Popular pharmacy chain Walgreens is warning that a bug in its official mobile app may have exposed sensitive data, including customers’ full names and information on prescriptions for medications they are taking.
The security issue stemmed from an “error” in the personal secure messaging feature of Walgreens’ mobile app. The mobile messaging feature is a service for registered customers to receive SMS alerts for prescription refill notifications, deals and coupons. While Walgreens did not detail the technical glitch, it said that the internal application error enabled certain personal messages, stored in a database, to be viewed by other customers who were using the mobile app.
“As part of our investigation, Walgreens determined that certain messages containing limited health-related information were involved in this incident for a small percentage of impacted customers,” according to a Walgreens data security incident customer notification, filed with the Office of the Attorney General and published Friday. “We believe that you were part of the impacted customer group and that one or more personal messages containing your limited health-related information may have been viewed by another customer on the Walgreens mobile app between January 9, 2020 and January 15, 2020.”
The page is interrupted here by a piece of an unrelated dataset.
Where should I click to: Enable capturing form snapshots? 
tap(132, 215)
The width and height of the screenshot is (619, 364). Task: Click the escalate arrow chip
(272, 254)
That potentially exposed data includes first and last names of customers, their prescription numbers and drug names, store numbers that customers picked up prescriptions from, and shipping addresses. Walgreens said that financial information and Social Security numbers were not impacted.
After the issue was discovered on Jan. 15, “Walgreens promptly took steps to disable the message viewing feature within the Walgreens mobile app to prevent further disclosure until a permanent correction was implemented to resolve the issue,” according to the notice. “Walgreens will conduct additional testing as appropriate for future changes to verify the change will not impact the privacy of customer data.”
Fausto Oliveira, principal security architect at Acceptto, said the incident looks like a typical example of a lack of proper testing.
“If the error conditions in the app had been properly tested, this type of issue should have been caught by the quality assurance department and never seen in production,” he told Threatpost. “It is unfortunate that often in the rush to go to market, shortcuts are taken and due-diligence testing is skipped in favor of meeting a release date. It also raises questions as to why wasn’t this information encrypted so that even if it was written to a database it would be unreadable and also how come individuals had access to a copy of the database? A proper design would have ensured that any records accessible on the mobile device would be encrypted using per user keys and that the device would only have access to the information that was relevant to the specific user.”
Walgreens recommended that customers monitor their prescriptions and medical records. The company did not say how many customers were impacted, and how many actually accessed the exposed information (Threatpost has reached out for further comment). But the potential number of people impacted is vast based on Walgreens’ customer base . The company interacts with approximately 8 million customers in its stores and online each day, and filled 1.2 billion prescriptions on a 30-day adjusted basis in fiscal 2019, according to its website. And, the Walgreens mobile app on the Google Play app marketplace has more than 10 million downloads.
The fact that prescriptions were leaked “is worrying,” said Oliveira, since it discloses health conditions that may be used for malicious attacks like blackmailing. A bad actor who got his hands on this data, for instance, could threaten to make employers aware of victims’ conditions that they may not want to reveal.
“I think the offer from Walgreens to place the customers in several credit-card monitoring companies, is ineffective and does not help at all to address the concerns,” he told Threatpost. “If the information has been leaked, it is out there and credit-card monitoring companies cannot do anything to prevent the information from spreading. This is a situation where preventing this type of events from happening in the first place is the only cure.”
It’s not the first time that Walgreens has dealt with a security issue. In 2013, the company was hit with a $1.4 million penalty for a data breach after a pharmacist in a Walgreens store in Indianapolis inappropriately viewed and shared a woman’s prescription history.